Rewrite all of the records below, swapping every "The image size is" for "The screenshot size is" and keeping everything else the same. Leave the pictures out of your answer.

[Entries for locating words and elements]

--------------------------------------------------

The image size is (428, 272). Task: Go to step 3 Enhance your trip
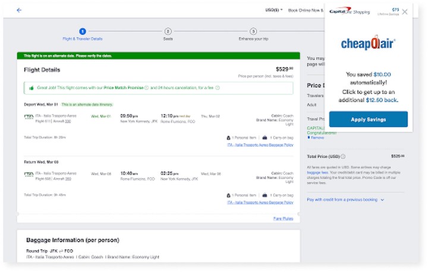(253, 31)
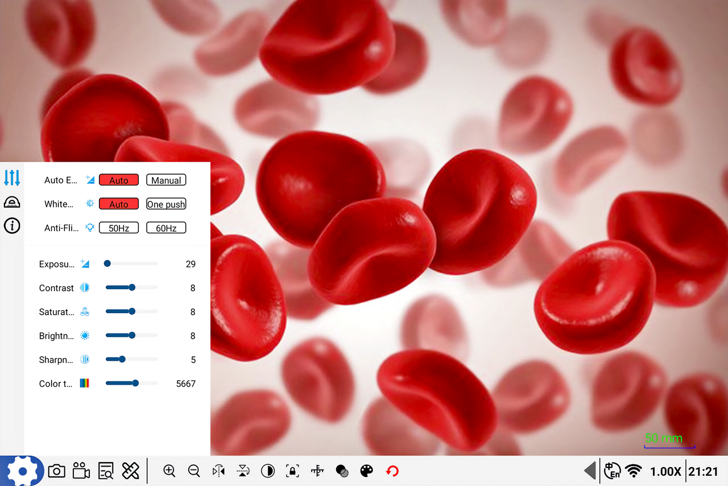Zoom in with the magnifier plus icon
This screenshot has width=728, height=486.
click(169, 471)
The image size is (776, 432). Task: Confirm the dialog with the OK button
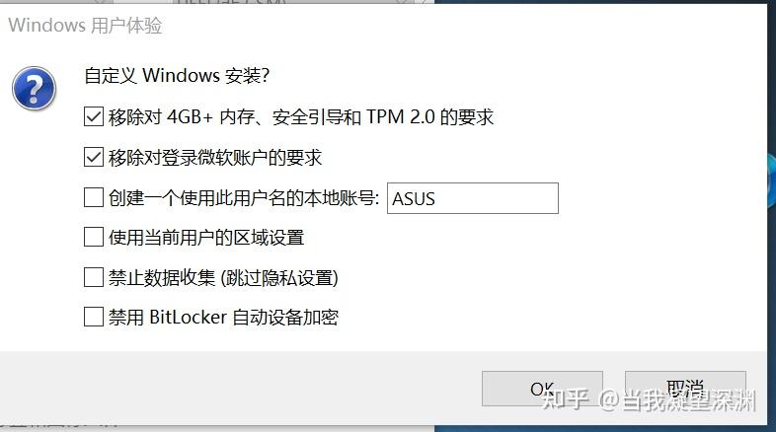click(542, 389)
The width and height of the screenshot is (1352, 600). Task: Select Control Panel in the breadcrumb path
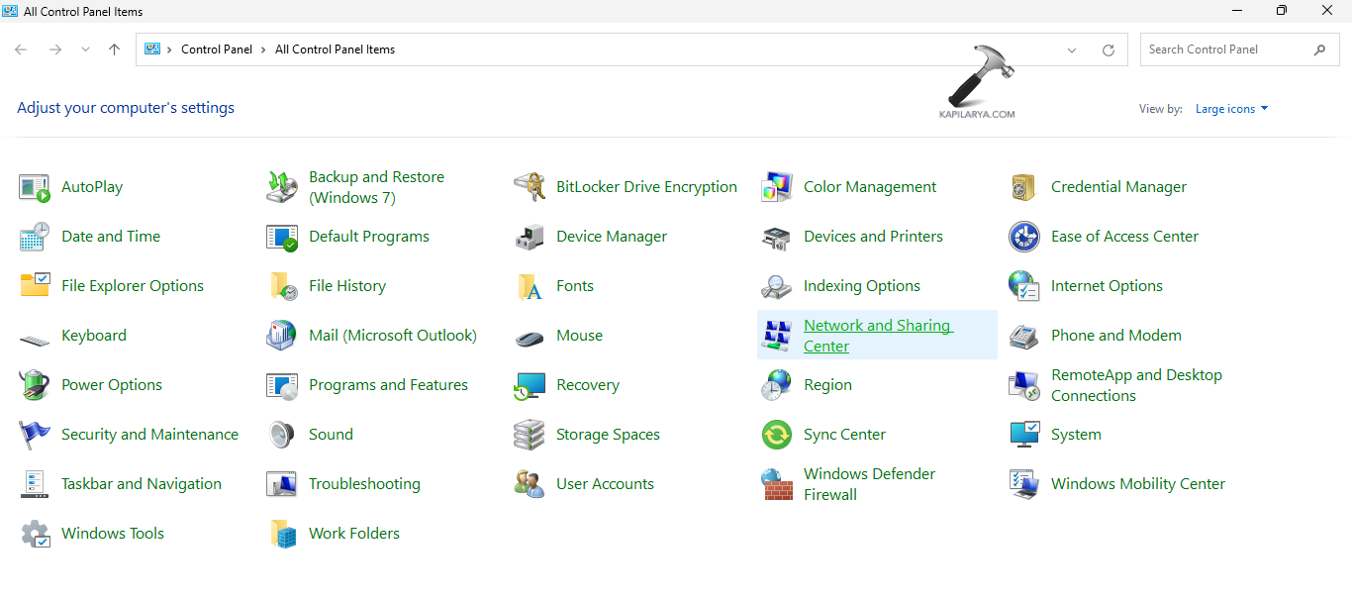pos(217,50)
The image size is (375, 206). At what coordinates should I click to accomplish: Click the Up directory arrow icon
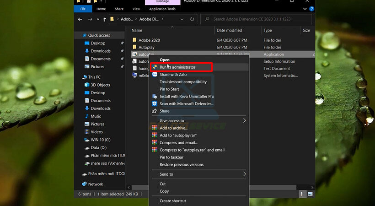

--------------------------------------------------

# Expected answer:
The screenshot size is (428, 272). Task: Go to step 3 Enhance your trip
(253, 31)
Zoom in with the magnifier plus icon
This screenshot has width=728, height=486.
click(169, 471)
The screenshot size is (776, 432). Task: Confirm the dialog with the OK button
click(542, 389)
The width and height of the screenshot is (1352, 600). Task: Select Control Panel in the breadcrumb path
pos(217,50)
The screenshot size is (375, 206). At what coordinates should I click to accomplish: Click the Up directory arrow icon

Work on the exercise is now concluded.